14/02/2018 Latest News, Fine Interiors, Out of the Ordinary
John Barker's passion for fairground horses, carvings and gypsy wagons started at a very young age, inspired by his grandfather, who was a gypsy, always talking about gallopers and gypsy wagons. Indeed, one of his grandfather's brothers, John Barker, also travelled with a set of gallopers, so you could say it is in his blood.

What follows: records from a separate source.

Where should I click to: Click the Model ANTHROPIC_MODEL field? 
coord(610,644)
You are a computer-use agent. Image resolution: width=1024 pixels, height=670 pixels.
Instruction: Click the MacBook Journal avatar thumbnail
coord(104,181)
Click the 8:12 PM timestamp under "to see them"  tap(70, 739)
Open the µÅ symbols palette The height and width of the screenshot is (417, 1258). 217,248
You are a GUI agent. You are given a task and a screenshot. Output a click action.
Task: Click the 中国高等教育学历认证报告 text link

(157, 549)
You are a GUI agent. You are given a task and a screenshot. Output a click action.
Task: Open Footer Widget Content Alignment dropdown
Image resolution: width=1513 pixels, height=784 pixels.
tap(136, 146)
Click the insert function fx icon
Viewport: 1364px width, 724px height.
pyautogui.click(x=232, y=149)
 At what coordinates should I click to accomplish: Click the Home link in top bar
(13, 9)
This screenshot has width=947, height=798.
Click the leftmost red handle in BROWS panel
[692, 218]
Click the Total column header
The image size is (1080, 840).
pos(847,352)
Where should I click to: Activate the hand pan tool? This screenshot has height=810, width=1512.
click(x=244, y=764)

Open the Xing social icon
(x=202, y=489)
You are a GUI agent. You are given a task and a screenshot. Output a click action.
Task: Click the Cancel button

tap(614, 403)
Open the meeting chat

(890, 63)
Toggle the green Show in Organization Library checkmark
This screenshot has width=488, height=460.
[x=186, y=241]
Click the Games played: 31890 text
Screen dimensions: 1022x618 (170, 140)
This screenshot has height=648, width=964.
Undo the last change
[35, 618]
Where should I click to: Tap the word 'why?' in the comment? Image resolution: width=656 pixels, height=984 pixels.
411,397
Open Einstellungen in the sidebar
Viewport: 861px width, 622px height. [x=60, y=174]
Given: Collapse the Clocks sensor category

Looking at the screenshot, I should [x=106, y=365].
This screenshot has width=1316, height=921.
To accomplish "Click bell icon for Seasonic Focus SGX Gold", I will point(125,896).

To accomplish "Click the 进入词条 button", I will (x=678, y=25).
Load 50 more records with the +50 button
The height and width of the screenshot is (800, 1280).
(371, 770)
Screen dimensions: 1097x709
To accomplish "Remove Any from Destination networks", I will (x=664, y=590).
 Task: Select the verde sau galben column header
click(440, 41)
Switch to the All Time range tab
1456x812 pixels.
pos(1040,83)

This seemed to ignite something in John to want to own the very finest pieces he could find, so it is no surprise that this developed into a major part of his life:
'I bought my first galloper horse at the age of fifteen, found in an antique shop in Cookham run by one of the Smart family. The horse was an outside row double-seater, carved by Spooner around 1920, and was from one of the Billy Smart's gallopers. I would always look for the very best quality galloper mounts and juvenile horses carved by Fredrick Savage, C J Spooner and Andersons, because of their skill to create these magical figures from wood and to almost breathe life into the figure; to create these wonderful works of art which are now from a long-lost past.'
John has now been collecting for forty-five years and has built up one of the finest collections of Fairground Art to exist in private hands:
'I particularly love juvenile menagerie figures, as they are smaller versions of the large horses and cockerels, and have an incredible charm to them…they also don’t need much space! I have taught myself over the years to decorate these masterpieces with gold leaf and signwriting enamels. I try to get each piece back to how it was when first decorated. Of course, many people say they should not be restored, as they like them in old rough paint, but in my opinion these things do not look right unless they have been fully stripped back of old paint and redecorated. All these things have been decorated by the showmen that operated the rides over and over again through the century since these things were introduced on to the rides, so to leave a beautiful galloper mount in layers of old show paint seems to me breaking with the one-hundred-year-old tradition of having these rides and mounts decorated to the highest standard, as the showmen that travelled these rides took great pride in their machines and wanted to give their customers an amazing experience. The only exception is, of course, if ever one is lucky enough to find a mount in original paint applied by the carver's workshops.'
A rare Anderson of Bristol juvenile fairground/carousel cockerel, c.1900. Estimate £1,500-2,000
The items for sale with Sworders are part of John's collection and these are all totally original and the very best of their type, being carved by Savage, Anderson, Spooner and Lines Bros. These incredible fairground mounts rarely come up for sale and are almost impossible to replace, with most of the collection having been brought back from the States and Europe, where most of the top quality pieces were sold during the 1960s to -1990s. They have all been lovingly restored by John, with the exception of the incredibly rare C J Spooner Centaur of General Redvers Buller, which he purchased from a collector in the States many years ago, having already been restored.
A rare C J Spooner fairground/carousel 'Boer War' centaur in the form of General Redvers Buller (1839-1908), c.1900. Estimate £5,000-8,000
John's passion for these antique mounts led him to write two books, 'Roundabout Relics', which is about these wonderful fairground pieces and their carvers, and 'Romany Relics', which is about gypsy wagons and the coachbuilders that made them. It is his hope that these pieces bring the new owners as much pleasure as they have brought to him. As he rightly says: 'these are masterpieces of art as much as any piece of fine antique furniture or old master's oil paintings; one just never tires of looking at them and marvelling at their incredible form and their long history at travelling fairs - the stories they could tell!'.
Each fairground figure for sale comes with a wallet containing photos of each piece prior to restoration and then showing it through the restoration process.